> [THE PROBLEM]
Down to the last line below, write out every line exactly, starting with the one that contains "How do I perform: Open" and leaving out the pictures.

> [DATA SECTION]
····················
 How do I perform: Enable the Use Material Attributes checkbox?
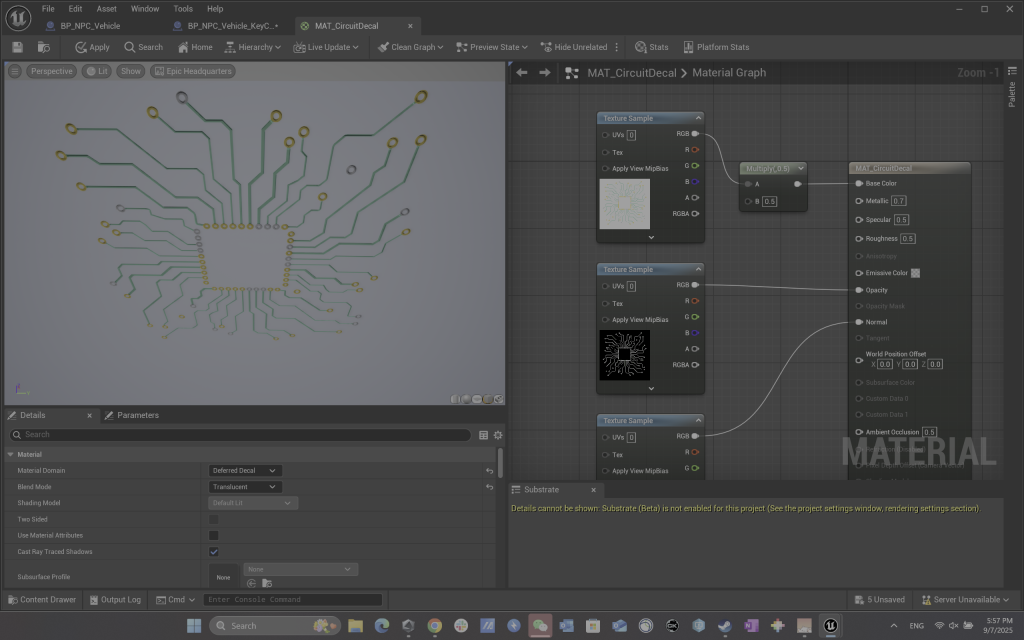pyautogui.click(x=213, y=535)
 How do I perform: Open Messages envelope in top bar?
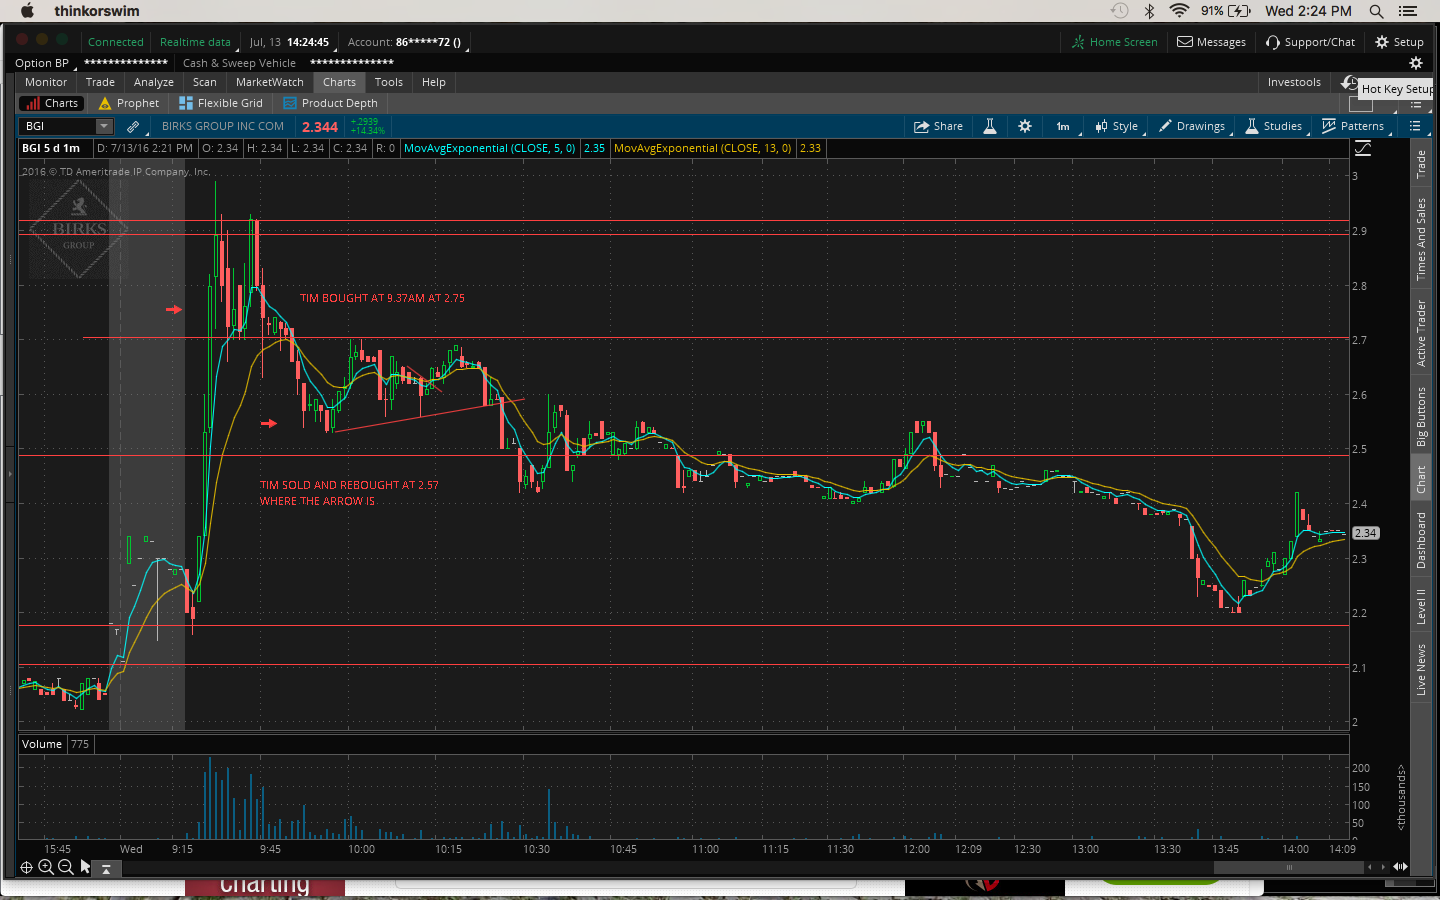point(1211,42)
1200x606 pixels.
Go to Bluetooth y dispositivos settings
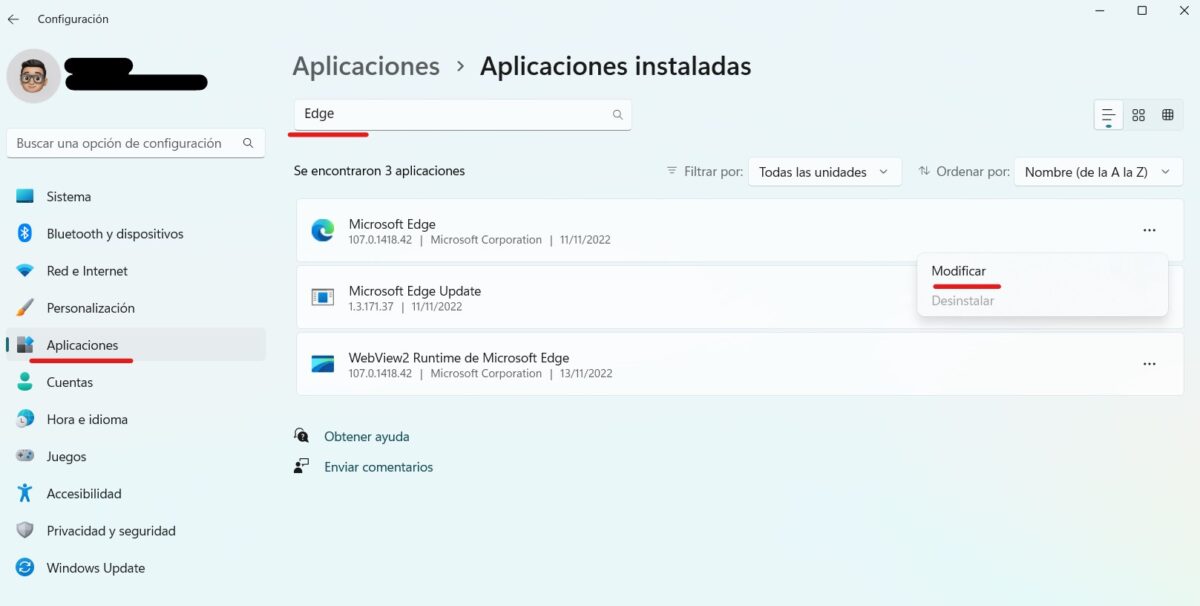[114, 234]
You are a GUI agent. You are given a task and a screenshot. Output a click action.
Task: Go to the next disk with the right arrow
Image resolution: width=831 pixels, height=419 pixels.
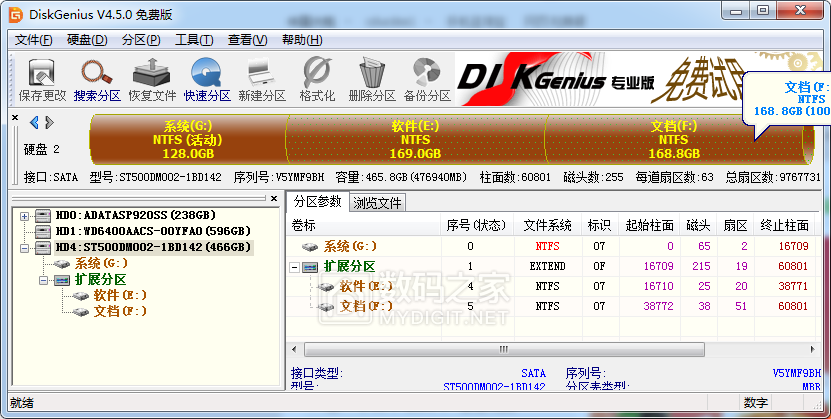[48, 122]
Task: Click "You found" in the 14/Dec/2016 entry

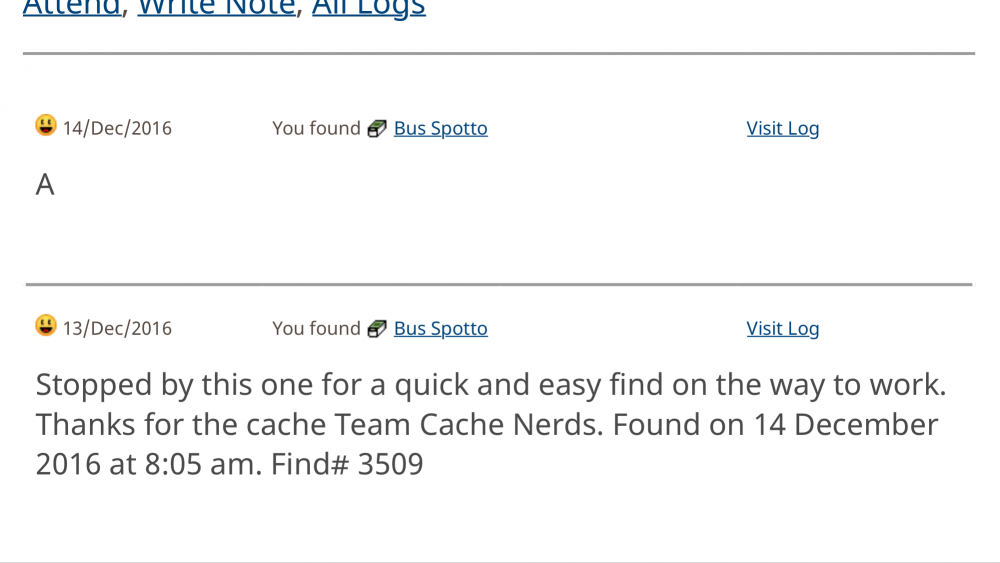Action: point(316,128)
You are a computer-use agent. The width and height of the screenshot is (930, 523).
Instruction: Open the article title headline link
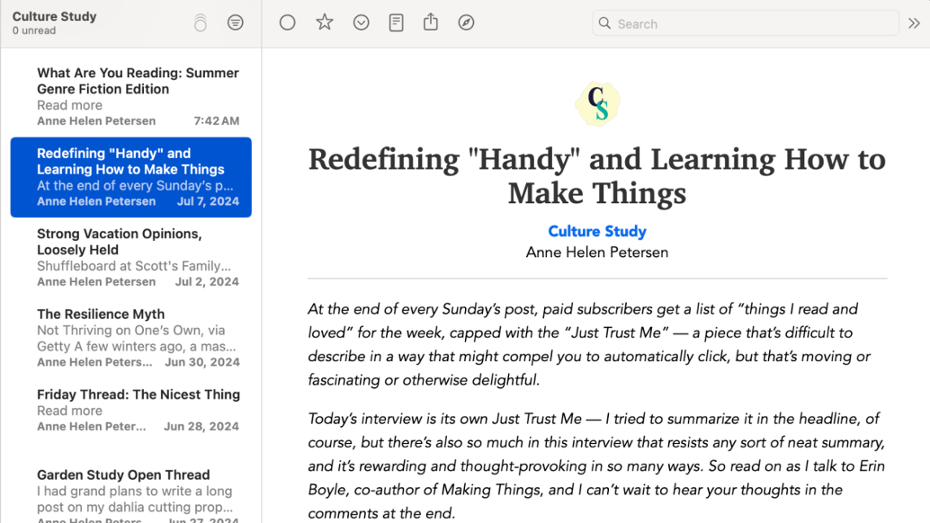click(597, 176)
····················
> [SOLUTION]
 How do I perform: Open Messages envelope in top bar?
point(1211,42)
1200x606 pixels.
Go to Bluetooth y dispositivos settings
[114, 234]
You are a GUI agent. You are given a task and a screenshot. Output a click action.
Task: Go to the next disk with the right arrow
Image resolution: width=831 pixels, height=419 pixels.
[48, 122]
Task: Click "You found" in the 14/Dec/2016 entry

Action: point(316,128)
You are a computer-use agent. The width and height of the screenshot is (930, 523).
Instruction: Open the article title headline link
click(597, 176)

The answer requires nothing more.